Bon, j’ai envie de dire que c’est un bon principe de manche pour découvrir le concept… mais d’un autre côté, je trouve que ça reste vraiment très léger de baser la confrontation entre candidats uniquement là-dessus.
En à peine plus de 5 minutes, on connaît déjà le finaliste… c’est très expéditif, comme processus de sélection. Bon, j’admets que par rapport à LLG (où on passe potentiellement 20 minutes sur seulement deux ou trois questions…), ça reste plus fluide, certes.
Mais, vraiment, c’était tout ce que les producteurs avaient à proposer ? Prenez la manche 2 d’Attention à la marche, par exemple, dont le principe se distingue de celui de la manche 1 (avec un candidat qui propose une réponse, et son adversaire qui doit dire si c’est plus ou moins). Ca, c’est une variation du concept.
En fait, à l’instar de LLG, je soupçonne les producteurs d’avoir d’abord imaginé le format de la finale (plus intéressant), qu’ils se sont rendus compte qu’il n’était pas assez consistant pour justifier une émission à part entière, et qu’ils ont bricolé une manche introductive plus simpliste pour le compléter.
La finale
Grosso modo, la finale, c’est le même principe, mais exploité façon QVGDM.
Au passage, c’est à la gestion des gains de cette finale que l’on doit le titre de l’émission, en VO comme en VF.
En VO, le titre “Power of 10” se traduit par “Puissance de 10” ; ce qui correspond au fait que, pour chaque question, le gain en jeu est une puissance de 10. Ainsi, la première question permet de remporter 1 000 $ ; la suivante 10 000 $ (soit un zéro de plus) ; etc. jusqu’à la cinquième et dernière question, qui permet de remporter 10 000 000 $.
En VF, en revanche, on a préféré gérer les gains différemment. Déjà, parce que même si on est sur TF1, on ne peut pas se permettre d’avoir un gain maximal qui est l’équivalent de 10 millions de dollars… 1 million d’euros, c’est déjà très bien. On aurait cependant pu rester sur l’idée des puissances de 10, en démarrant cette fois-ci de 100 €, pour arriver à 1 000 000 € ; mais j’imagine que ça aurait paru un peu radin, surtout en comparaison des gains réels de Jouez pour 5 fois plus.

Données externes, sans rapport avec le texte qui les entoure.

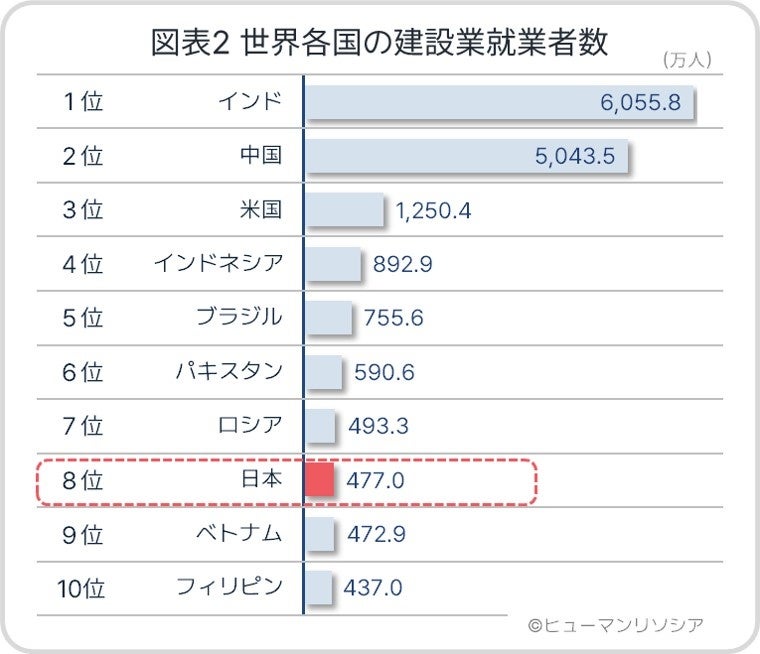Click the India bar showing 6,055.8
760x654 pixels.
click(x=498, y=102)

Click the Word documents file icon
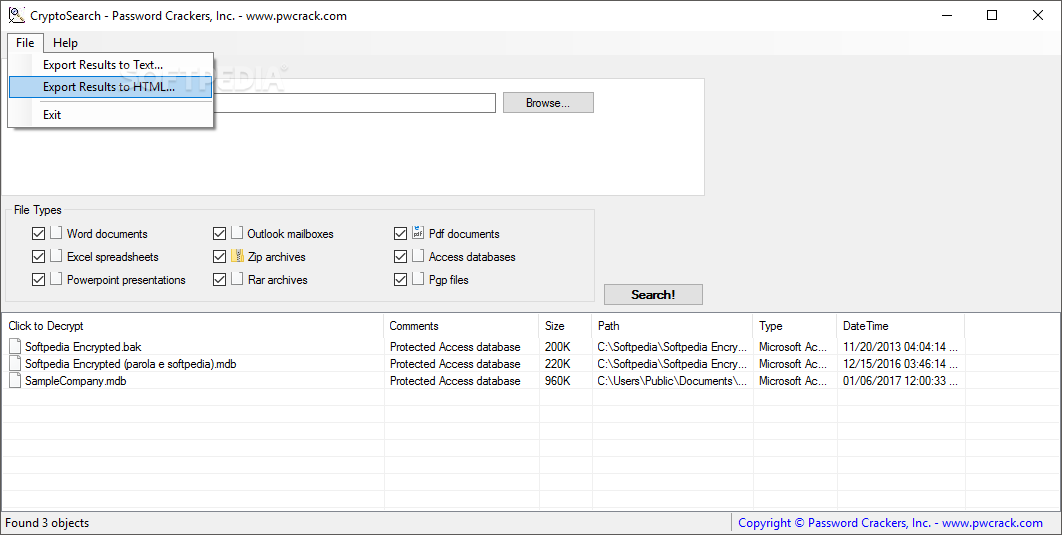point(56,233)
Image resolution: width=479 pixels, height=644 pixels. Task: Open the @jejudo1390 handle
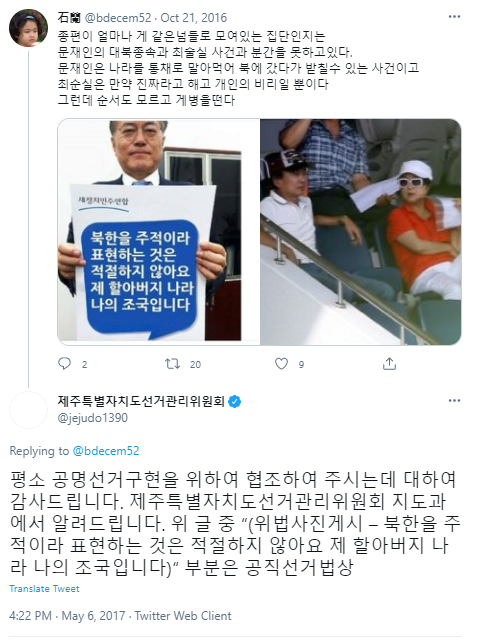92,418
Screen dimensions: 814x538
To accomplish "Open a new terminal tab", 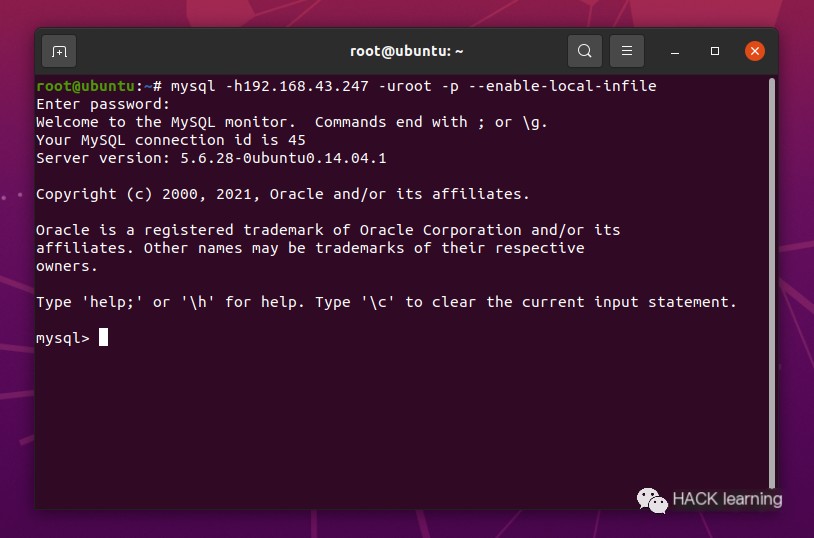I will click(x=59, y=51).
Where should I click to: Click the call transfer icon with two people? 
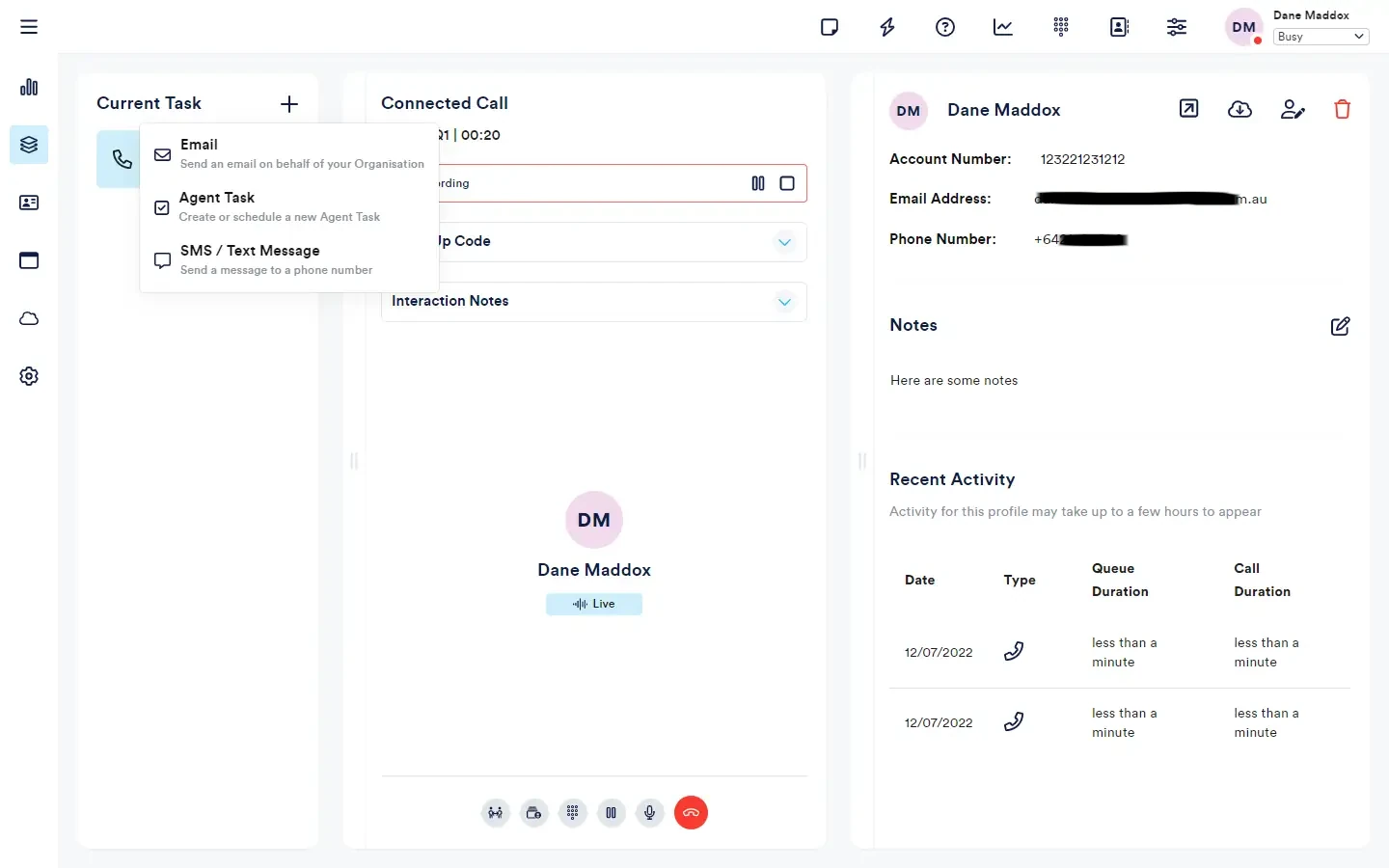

Par conséquent, le diffuseur est plutôt parti sur l’idée de multiplier le gain de chaque palier par 5 pour déterminer le gain potentiel suivant, afin d’arriver au million d’euros. D’où le titre “Jouez pour 5 fois plus”, qui correspond à nouveau à la façon dont les gains des différents paliers ont été déterminés. Ce qui explique également pourquoi le premier échelon démarre à 1 600 €, et non pas à une valeur plus “ronde” comme 1 000 € ou 1 500 €, comme on a généralement l’habitude dans les jeux à pyramide de gains.
Numéro question | Marge | Gain associé (FR) | Gain associé (US) |
1 | 40 % | 1 600 € | 1 000 $ |
2 | 30 % | 8 000 € | 10 000 $ |
3 | 20 % | 40 000 € | 100 000 $ |
4 | 10 % | 200 000 € | 1 000 000 $ |
5 | Aucune | 1 000 000 € | 10 000 000 $ |
Revenons-en au principe de la finale.
Structurellement parlant, ça reste du QVGDM-like assez classique. Pour chaque question, le candidat peut soit s’arrêter là, et repartir avec ses gains accumulés ; soit tenter une réponse, et passer à la question suivante en cas de victoire, ou bien voir la partie s’arrêter en cas d’erreur.
Notons cependant qu’en l’absence de paliers de sécurité, rater une question fait s’arrêter la partie, mais en faisant remporter le gain de l’échelon inférieur (soit 10% – ou 20% en VF – de ce qu’il a déjà accumulé). Ainsi, si un candidat tente la question 3 (avec donc 10 000 $ ou 8 000 € dans sa cagnotte), mais qu’il la perd, il repart avec 1 000 $ (ou 1 600 € en VF). Seules les questions 1 et 2 sont vraiment dangereuses, et font repartir le candidat bredouille s’il y répond mal.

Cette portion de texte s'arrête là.